3.3. Difficultés d’exécution : attention, absence d’automaticité, ménagez-vous la preuve
En cas de difficultés d’exécution du contrat, les dispositions suivantes s’appliquent, nonobstant toute stipulation contraire, à l’exception des stipulations qui se trouveraient être plus favorables au titulaire du contrat [autrement dit, les dispositions prévues par le Gouvernement ne s’appliquent qu’à défaut de stipulations contractuelles plus favorables prévues au contrat (acte d’engagement, CCAP, CCTP, CCAG, …)] :
1° Lorsque le titulaire ne peut pas respecter le délai d’exécution d’une ou plusieurs obligations du contrat ou que cette exécution en temps et en heure nécessiterait des moyens dont la mobilisation ferait peser sur le titulaire une charge manifestement excessive, ce délai est prolongé d’une durée au moins équivalente à celle mentionnée précédemment (période de l’état d’urgence sanitaire majorée de deux mois), sur la demande du titulaire avant l’expiration du délai contractuel ;
2° Lorsque le titulaire est dans l’impossibilité d’exécuter tout ou partie d’un bon de commande ou d’un contrat, notamment lorsqu’il démontre qu’il ne dispose pas des moyens suffisants ou que leur mobilisation ferait peser sur lui une charge manifestement excessive :
a) Le titulaire ne peut pas être sanctionné, ni se voir appliquer les pénalités contractuelles, ni voir sa responsabilité contractuelle engagée pour ce motif ;
b) L’acheteur peut conclure un marché de substitution avec un tiers pour satisfaire ceux de ses besoins qui ne peuvent souffrir aucun retard (urgence impérieuse), nonobstant toute clause d’exclusivité et sans que le titulaire du marché initial ne puisse engager, pour ce motif, la responsabilité contractuelle de l’acheteur ; l’exécution du marché de substitution ne peut être effectuée aux frais et risques de ce titulaire ;
3° Lorsque l’annulation d’un bon de commande ou la résiliation du marché par l’acheteur est la conséquence des mesures prises par les autorités administratives compétentes dans le cadre de l’état d’urgence sanitaire, le titulaire peut être indemnisé, par l’acheteur, des dépenses engagées lorsqu’elles sont directement imputables à l’exécution d’un bon de commande annulé ou d’un marché résilié (sans préjudice, sauf clause contractuelle contraire et invocation de la force majeure par l’autorité contractante, de l’indemnisation du manque à gagner en cas d’annulation ou de résiliation pour motif d’intérêt général) ;
4° Lorsque l’acheteur est conduit à suspendre un marché à prix forfaitaire dont l’exécution est en cours, il procède sans délai au règlement du marché selon les modalités et pour les montants prévus par le contrat.
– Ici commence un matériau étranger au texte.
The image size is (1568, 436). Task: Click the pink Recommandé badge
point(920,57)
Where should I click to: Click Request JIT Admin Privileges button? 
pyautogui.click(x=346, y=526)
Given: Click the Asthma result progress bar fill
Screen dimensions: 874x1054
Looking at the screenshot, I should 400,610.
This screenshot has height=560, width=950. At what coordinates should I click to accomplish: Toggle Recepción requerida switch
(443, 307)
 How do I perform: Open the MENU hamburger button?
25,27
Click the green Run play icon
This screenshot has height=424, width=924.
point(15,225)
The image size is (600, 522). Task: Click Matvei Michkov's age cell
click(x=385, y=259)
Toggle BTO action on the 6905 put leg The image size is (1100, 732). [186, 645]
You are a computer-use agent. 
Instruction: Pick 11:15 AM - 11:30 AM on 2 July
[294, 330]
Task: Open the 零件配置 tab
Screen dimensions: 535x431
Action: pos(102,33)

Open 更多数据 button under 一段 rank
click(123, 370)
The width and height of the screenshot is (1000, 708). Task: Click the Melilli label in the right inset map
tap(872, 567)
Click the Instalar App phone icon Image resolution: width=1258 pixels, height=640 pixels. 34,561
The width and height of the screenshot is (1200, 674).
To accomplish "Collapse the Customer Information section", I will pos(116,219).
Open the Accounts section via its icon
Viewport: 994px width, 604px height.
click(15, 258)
A l’issue de la suspension, un avenant détermine les modifications du contrat éventuellement nécessaires, sa reprise à l’identique ou sa résiliation ainsi que les sommes dues au titulaire ou, le cas échéant, les sommes dues par ce dernier à l’acheteur ;
5° Lorsque le concédant est conduit à suspendre l’exécution d’une concession, tout versement d’une somme au concédant est suspendu et, si la situation de l’opérateur économique le justifie et à hauteur de ses besoins, une avance sur le versement des sommes dues par le concédant peut lui être versée ;
6° Lorsque, sans que la concession soit suspendue, le concédant est conduit à modifier significativement les modalités d’exécution prévues au contrat, le concessionnaire a droit à une indemnité destinée à compenser le surcoût qui résulte de l’exécution, même partielle, du service ou des travaux, lorsque la poursuite de l’exécution de la concession impose la mise en œuvre de moyens supplémentaires qui n’étaient pas prévus au contrat initial et qui représenteraient une charge manifestement excessive au regard de la situation financière du concessionnaire.